#17 Thank you Jessi, would a generic brand of marshmallows’ work for your recipe? Do I need to use dark or milk chocolate? Are Big Montana and Hannah Montana related? Sorry for all the questions, I am German.
I hate Americans and their fat food and other ‘contributions’ to society. If it weren’t for them this whole fucking world would be a much better place. Every time I wanted to say something anonymously, I could just ride my pony into the town square and pin a note on the community notice board. I wouldn’t have to phone my mum every weekend. Prostitutes wouldn’t have STIs. Fucking etc.
Walter I heard that those fucking Imperialistic Yanks are also responsible for long cold winters, late busses, impotence (it’s the only time it’s ever happened to me honest), my pen running out and male pattern baldness…. when will this madness fucking stop?!
Smores aren’t really a fat person food. They’re certainly not good for you, but their like an event food. You only have them after a long hike to your campsite or at Independence day cookouts. They’re like cake, if you have a piece on your birthday, you’re not considered a fatty.
Also any marshmallow will do, milk chocolate, and usually honey graham crackers, though I prefer chocolate ones.(:
@Walter I have never seen you comment here before, so you must be Georges420.
Dunno what you have against prostitutes and STi’s, I mean it wouldn’t be my preference when it comes to high performance cars either but dude….. Oh and stop bragging about that pony, we all know it’s actually a three legged donkey. Saying something anonymously and pinning a note on the good old towns notice board are to different things by the way, since one involves spoken word and the other written word.
On the other hand, I like that you call your mother every weekend. I always thought Mothers with gay sons are lucky that way.
sorry to hear that stom. you have my sympathy. my mother is also dead, and i have devoted the last 10 1/2 months of my life trying to identify her killer. so far i have emailed lamebook 7 times but they still refuse to even provide me with iamamofo’s email address.
Walter They can’t give you my E-mail address, I still have their pet Poodle Snoodles in custody, If they fuck with me, I fuck with him…if you catch my drift.

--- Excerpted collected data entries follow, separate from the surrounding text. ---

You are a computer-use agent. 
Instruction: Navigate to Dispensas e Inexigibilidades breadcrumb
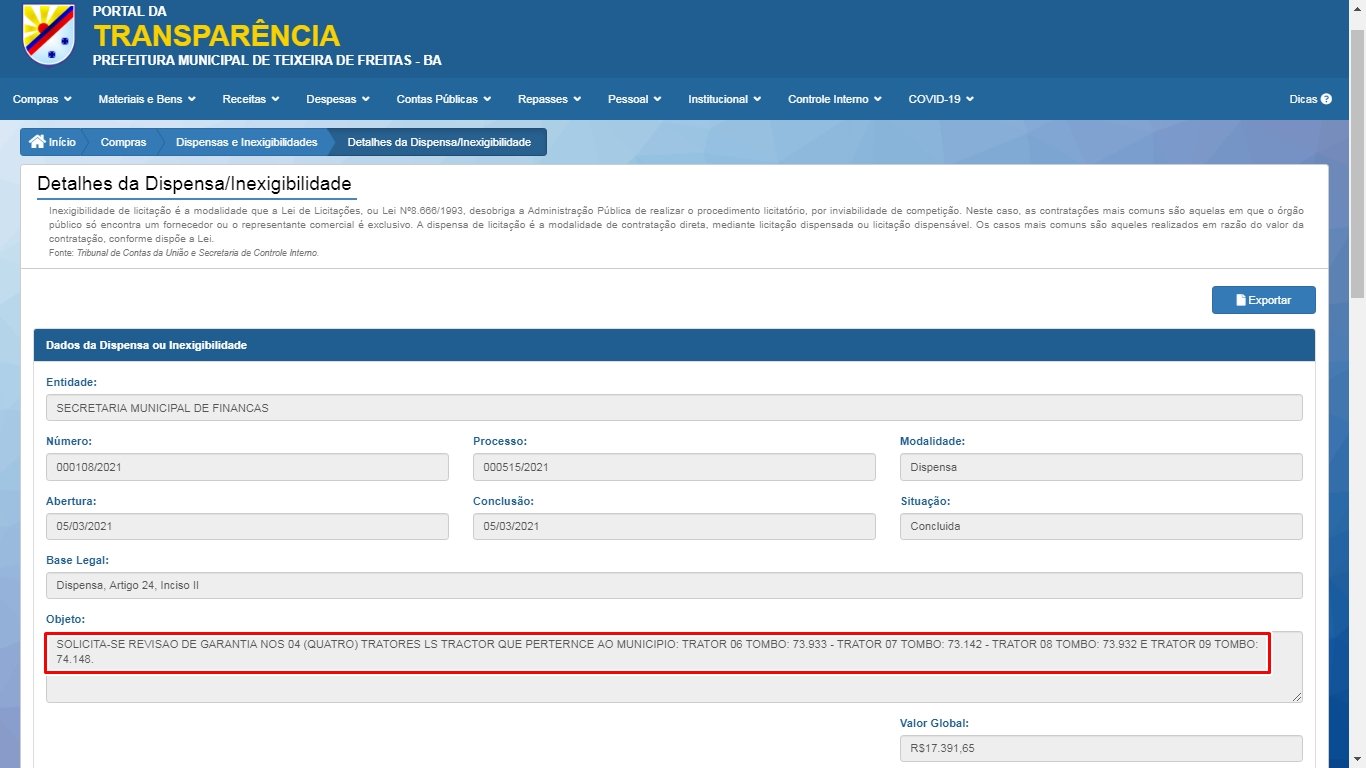click(246, 142)
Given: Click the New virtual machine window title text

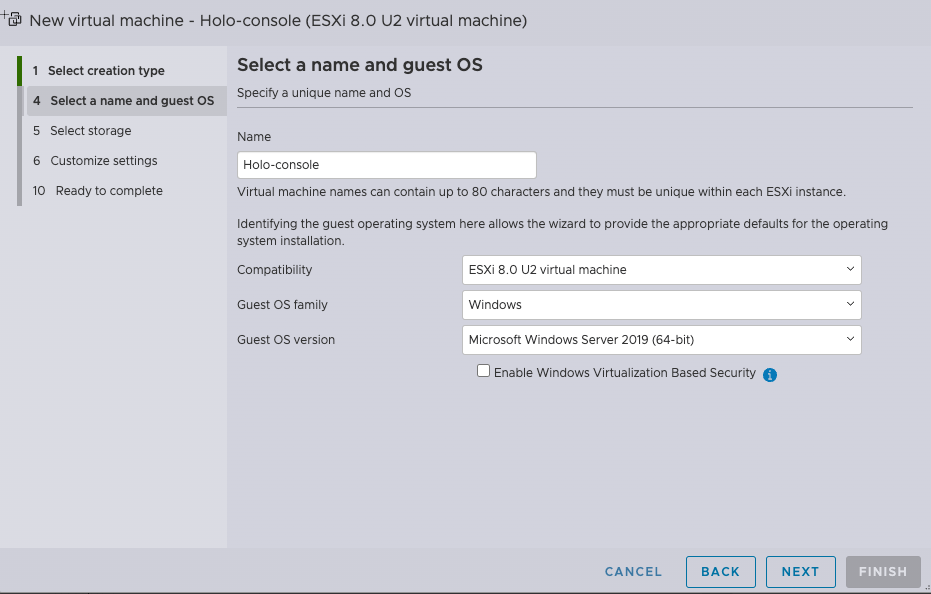Looking at the screenshot, I should 278,20.
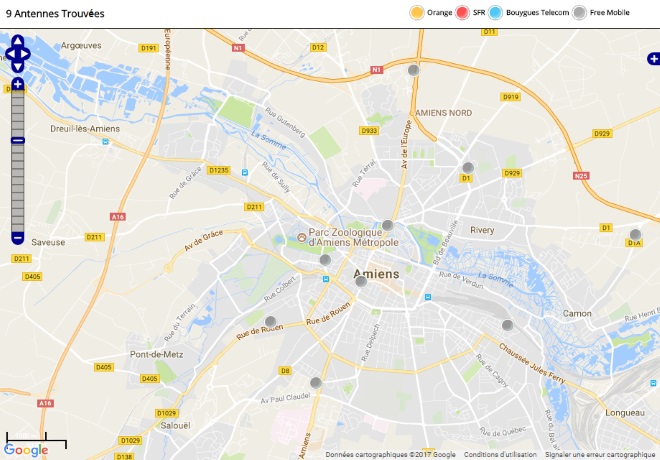The width and height of the screenshot is (660, 460).
Task: Zoom in with the plus button
Action: click(18, 84)
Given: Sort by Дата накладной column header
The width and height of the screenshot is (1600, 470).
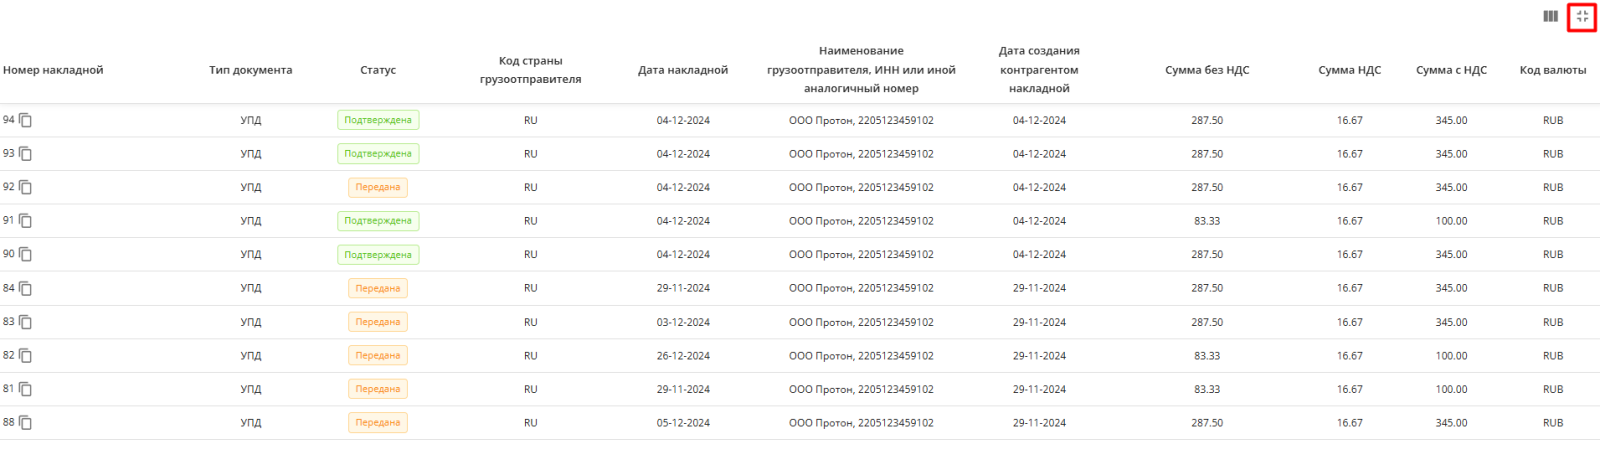Looking at the screenshot, I should pos(683,70).
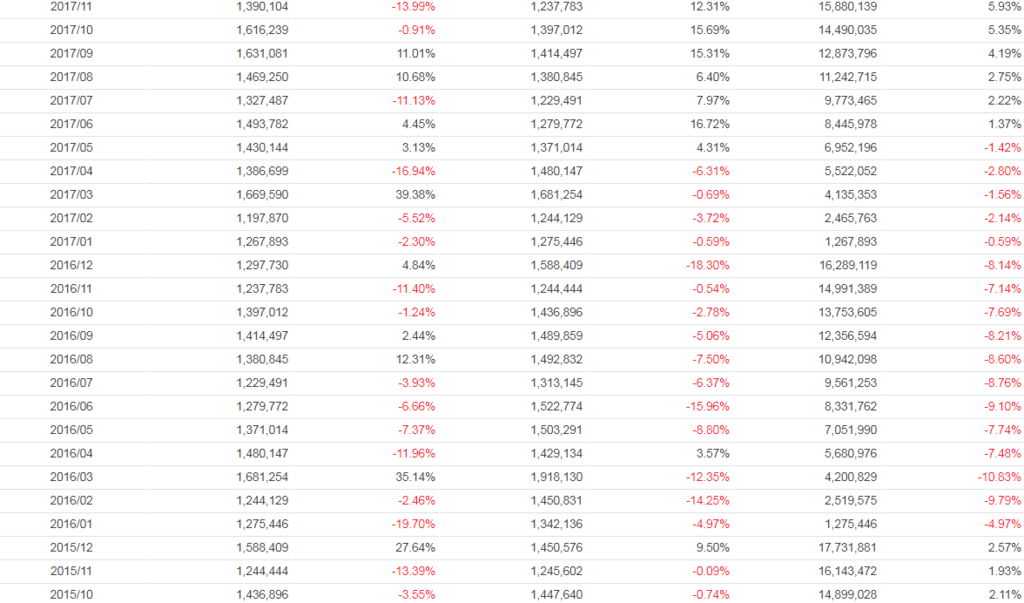Screen dimensions: 1024x603
Task: Select the 35.14% percentage cell
Action: point(415,477)
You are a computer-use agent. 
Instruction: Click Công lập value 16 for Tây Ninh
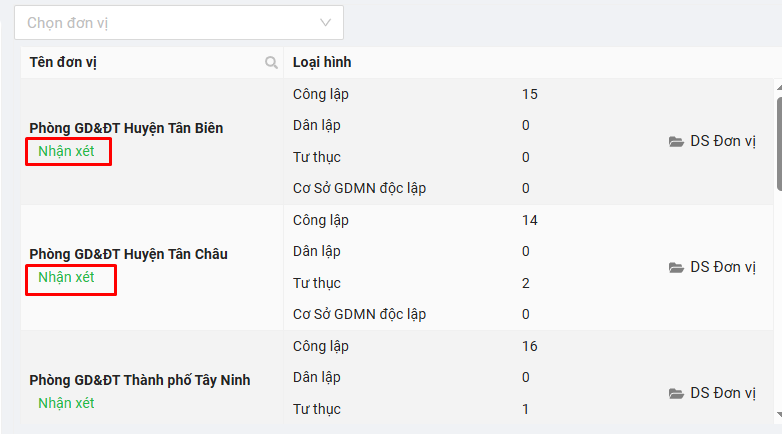[x=530, y=346]

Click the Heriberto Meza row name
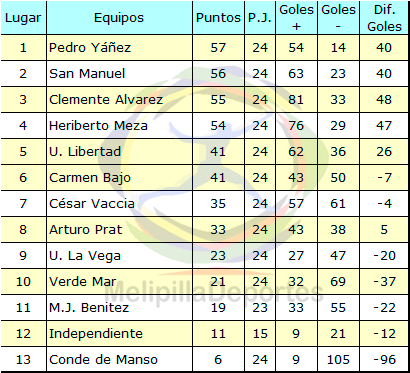pos(98,125)
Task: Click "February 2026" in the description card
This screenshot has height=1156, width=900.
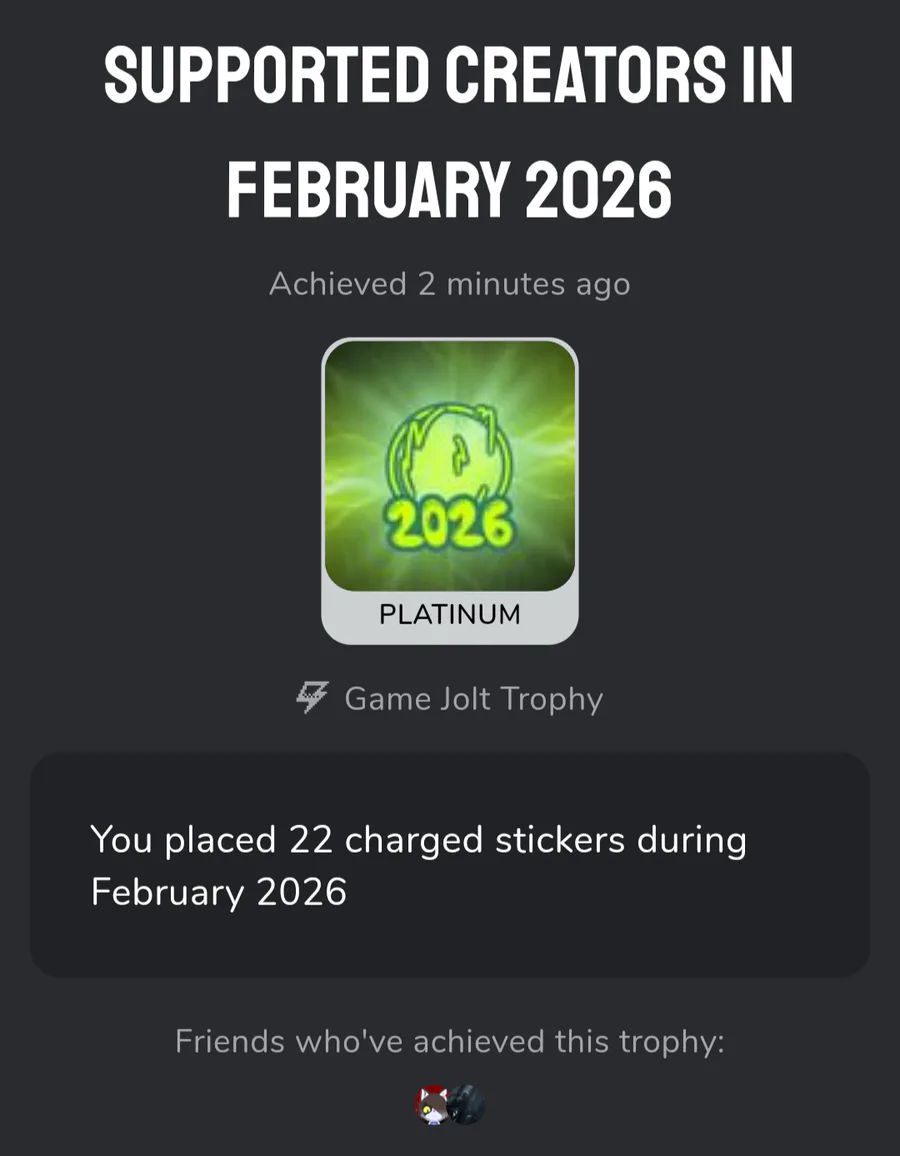Action: point(219,891)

Your mother shuffled off this mortal coil as a very happy and satisfied woman though if it’s any consolation? I still remember her last words with fondness and a romantic stirring within my normally cold and shallow heart…. ‘Arghhh Mppptftt Urgghh’…. ahh she had such a way with words.
Stoma must be a n00b, anyone who’s a regular visitor knows Walter has been around for a long time. George on the other hand…unless you’re being really slick Walter
Also, you realize STI=sexually transmitted infection right? Not a car…just another abbreviation like STD except that’s a disease…
Haha and a Montana I believe is some huge sandwich you can get from said fast food restaraunt Arby’s.
Hannah Montana is a kids TV show that used to be really popular about a girl who is a ‘singing superstar’ who doubles as a ‘normal’ teen. Now the star of the show is an actual 18 year old ‘performer/singer’. She’s also an idiot who keeps doing stupid shit and will probably end up similar to Lindsay Lohan.
*sigh* that took longer than I thought. But there’s your answer! No relation.
Oh, the pretentiousness! If only I could give umbrage in some fashion; by rudely inserting my uncouth yet spectacularly resplendent vernacular into this technologically induced extravaganza of scintillating converse!